Content starts
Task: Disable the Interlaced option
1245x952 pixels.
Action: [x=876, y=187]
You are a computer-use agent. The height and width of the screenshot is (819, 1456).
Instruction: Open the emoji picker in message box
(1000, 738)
Content ends
**PROBLEM DESCRIPTION:** An exact copy of the lines from the one with "Instruction: Open the" through the final line of the entries is the whole answer.

**ANSWER SECTION:**
Instruction: Open the emoji picker in message box
(1000, 738)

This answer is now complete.